Kyle Gordon, 29, a neighbor, said he and his wife had just walked outside to go do their laundry when he caught sight of flames in Jones' apartment.
"We saw a flicker of light behind the drapes, and it kept getting bigger and bigger," he said. "I've helped fight a few forest fires, so as soon as I saw that shade of orange, I called 911."
When he received a busy signal twice, Gordon said he called the Fire Department.
He said that by the time he went back outside, Jones' apartment "was already engulfed. (The fire) was already up and over the balcony upstairs."
Pacheco and others braved intense heat and tried to break open the front door, but it would not give way. Pacheco was joined by about a half-dozen neighbors who also tried to enter the burning apartment.
Barcelon, a forklift operator who lives in the unit above Jones', was returning from a nearby liquor store when he saw the fire. After hurriedly checking to see that his girlfriend and their four children were safe, Barcelon returned to the fire and broke through the window.
"As soon as I punched in the window, I saw (Toni) and pulled (her) out of there," Barcelon said.
Some neighbors had to forcibly restrain Jones from re-entering the apartment while others frantically used water from the swimming pool to try to extinguish the flames.
Firefighters, who put out the blaze shortly after 11:30 p.m., found 3-year-old Aaron's badly burned body in the living room. He was dead at the scene.
On Saturday, neighbors gathered near the blackened, boarded-up apartment to remember the toddler with the big brown eyes and voracious appetite.

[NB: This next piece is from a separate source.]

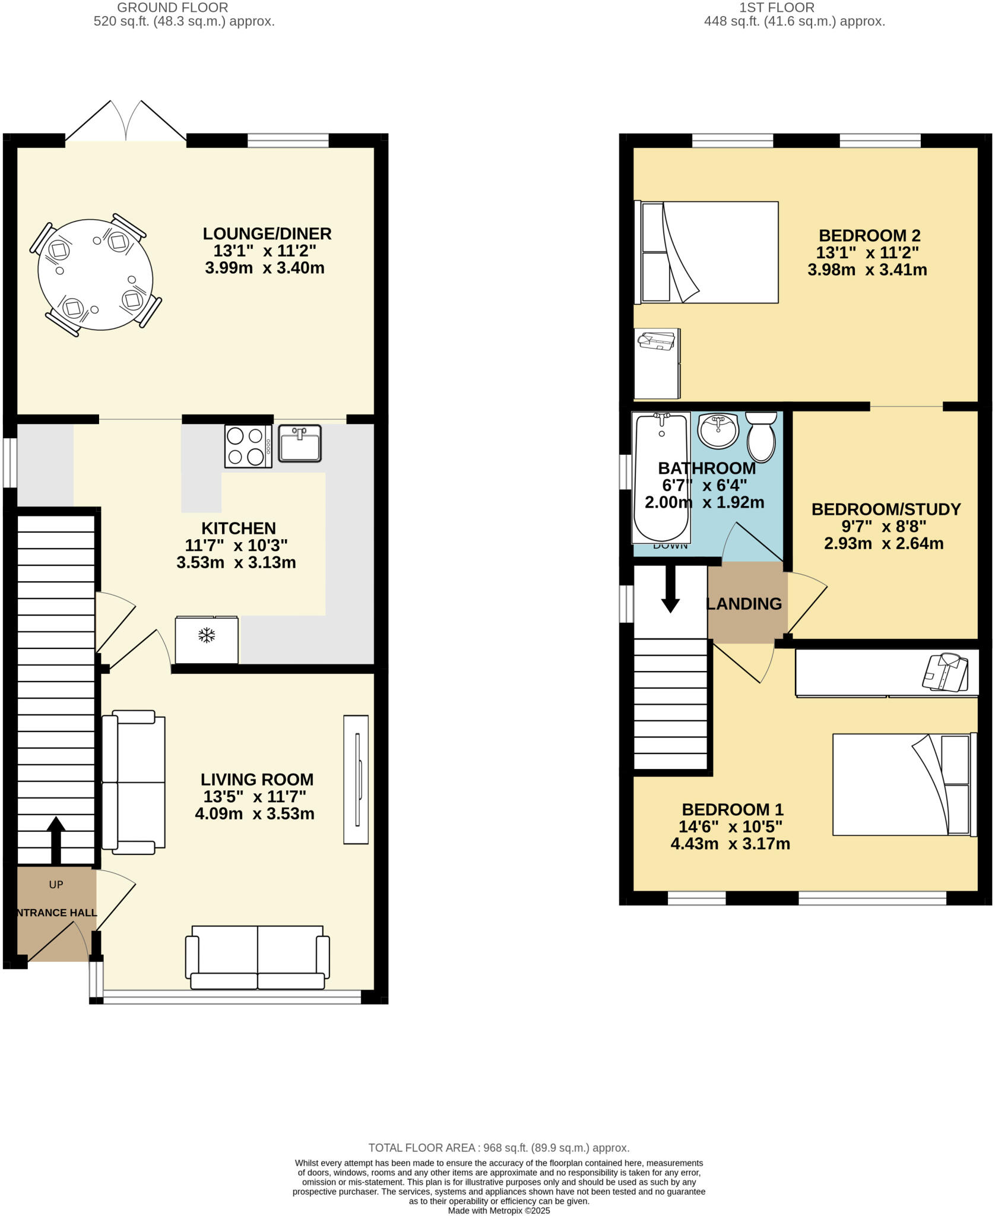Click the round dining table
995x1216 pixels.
pyautogui.click(x=95, y=275)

"He was always hungry," said 30-year-old Cynthia Barcelon, Benny Barcelon's girlfriend. "I used to give him peanut butter."
William Sands, 30, who moved into the complex with his wife and two children a week ago, remembered chatting with the youngster as he ferried boxes into his new home.
"He said, 'Hey, mister, you movin' in? Can I have a toy?' " Sands recalled as he sat on the stairs outside the apartment. "That shows you how friendly he was. He was a cute little kid."
"We'd always see him out here playing," added Sands' wife, Michelle, 23. Then, turning to their 4-year-old son as he released a red helium balloon into the air, she said softly, "Wave goodby to the balloon, Bobby. It's going up to Aaron, who's with God."